La vengeance est un plat qui se mange froid. Dans The Northman du cinéaste américain Robert Eggers, remarqué avec The Witch et The Lighthouse, la célèbre expression prend un sens tout particulier : la revanche est amère. L’amour fend le roc, quelle passion suivre ? Entre le cœur et la rancune, l’accent Shakespearien n’est pas loin et pour cause, il s’agit d’une adaptation libre de la légende scandinave d’Amleth. Une singulière épopée ésotérique où la bestialité humaine se fond dans le divin. Une autre idée du blockbuster, entre intimité et spectaculaire.
Au Xe siècle, le roi nordique Horvendill (Ethan Hawke) règne sur son royaume insulaire. Guerrier et inflexible, il prépare son fils, le prince Amleth (Alexander Skarsgård), à prendre sa relève. Une succession qu’il espère sanglante : il veut succomber d’une lame. Lors d’une cérémonie mystique, il demande à son fils de le venger, quoi qu’il en coûte. Le destin met rapidement à l’épreuve Amleth : à peine devenu homme, son père meurt sous ses yeux, lâchement tué par son oncle, Fjölnir (Claes Bang). Etant héritier du trône, le jeune homme est naturellement le suivant sur la liste. Il parvient toutefois à s’échapper à bord d’une barque, le début d’un long périple, loin de ses terres. Deux décennies plus tard, il n’est plus que l’ombre de lui-même : devenu un guerrier viking, il répand tristesse et terreur avec ses frères berserkir. Lors du pillage d’un village, il fait la rencontre d’une devineresse qui lui rappelle sa promesse. Après un long exil, il décide de retourner chez lui. Avec l’aide d’Olga (Anya Taylor-Joy), une jeune esclave, il parvient à infiltrer la ferme où vivent son oncle… et sa mère, la reine Gudrun (Nicole Kidman). Enfin, il peut goûter sa vengeance.

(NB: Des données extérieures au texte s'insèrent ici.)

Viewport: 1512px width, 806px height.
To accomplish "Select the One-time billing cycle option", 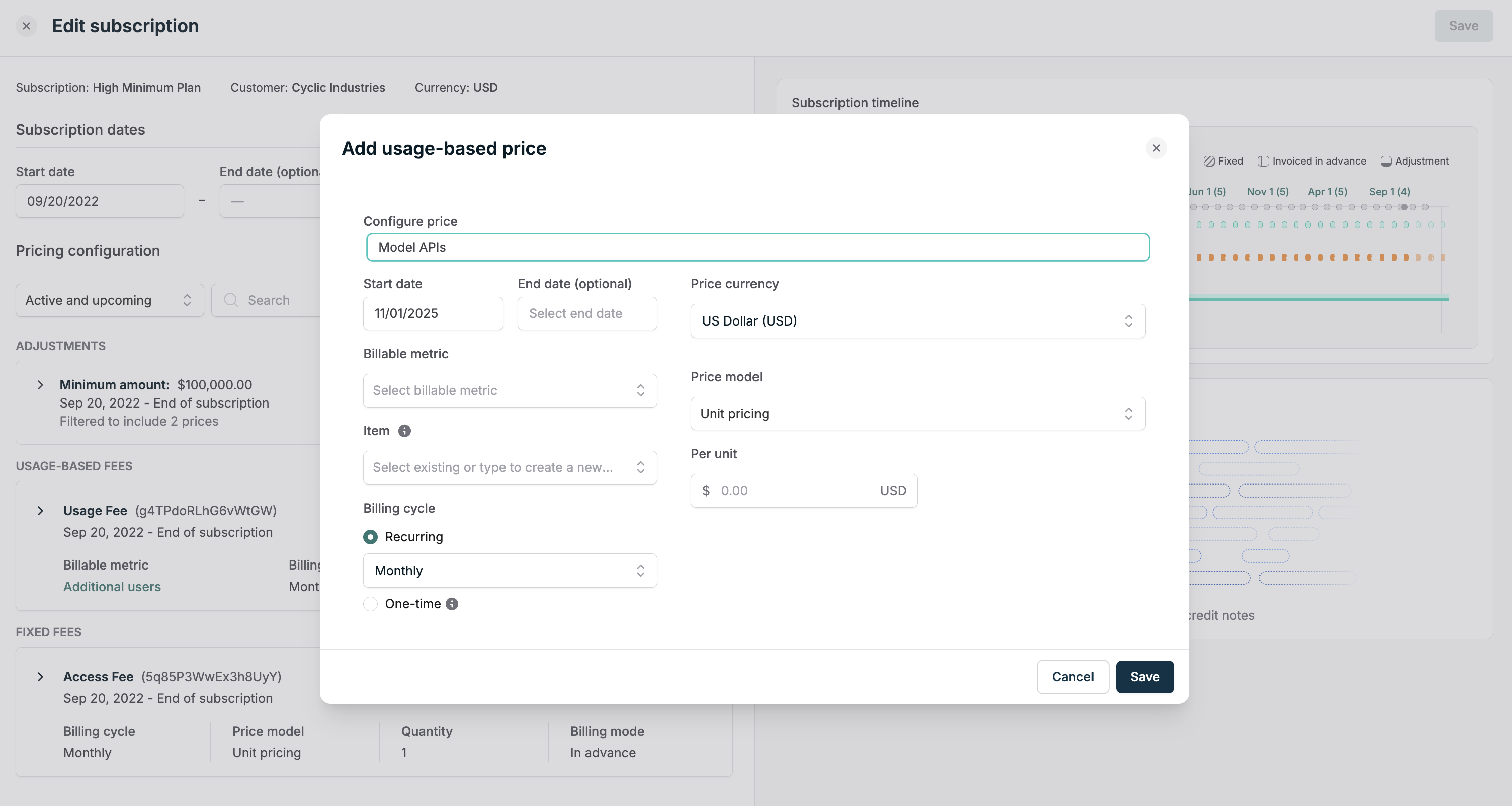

Un récit d’immersion, éprouvant, impressionnant et maîtrisé, à vivre absolument au cinéma
Mélange heureux de légendes scandinaves médiévales et de mythologie nordique, le film s’inscrit dans un univers où le surnaturel se mêle à la réalité. Un aspect récurrent dans le cinéma de Robert Eggers, avide de coutumes et de croyances passées. Là où le phare de The Lighthouse était un terrain de jeu terriblement masculin, il redonne de la place à la féminité avec deux personnages forts : Gudrun et Olga. Contrairement à The Witch qui abordait l’éveil féminin et l’autorité paternelle, ici il est question de solidarité, d’un destin commun, contrarié ou non par la nature sauvage des hommes. Ils se rêvent loup et ours, hurlent à gorge déployée et jouent de leurs voix granuleuses, eux, si prompts à la gravité dans ce récit très premier degré. Tout est affaire de texture, de représentation et de survie.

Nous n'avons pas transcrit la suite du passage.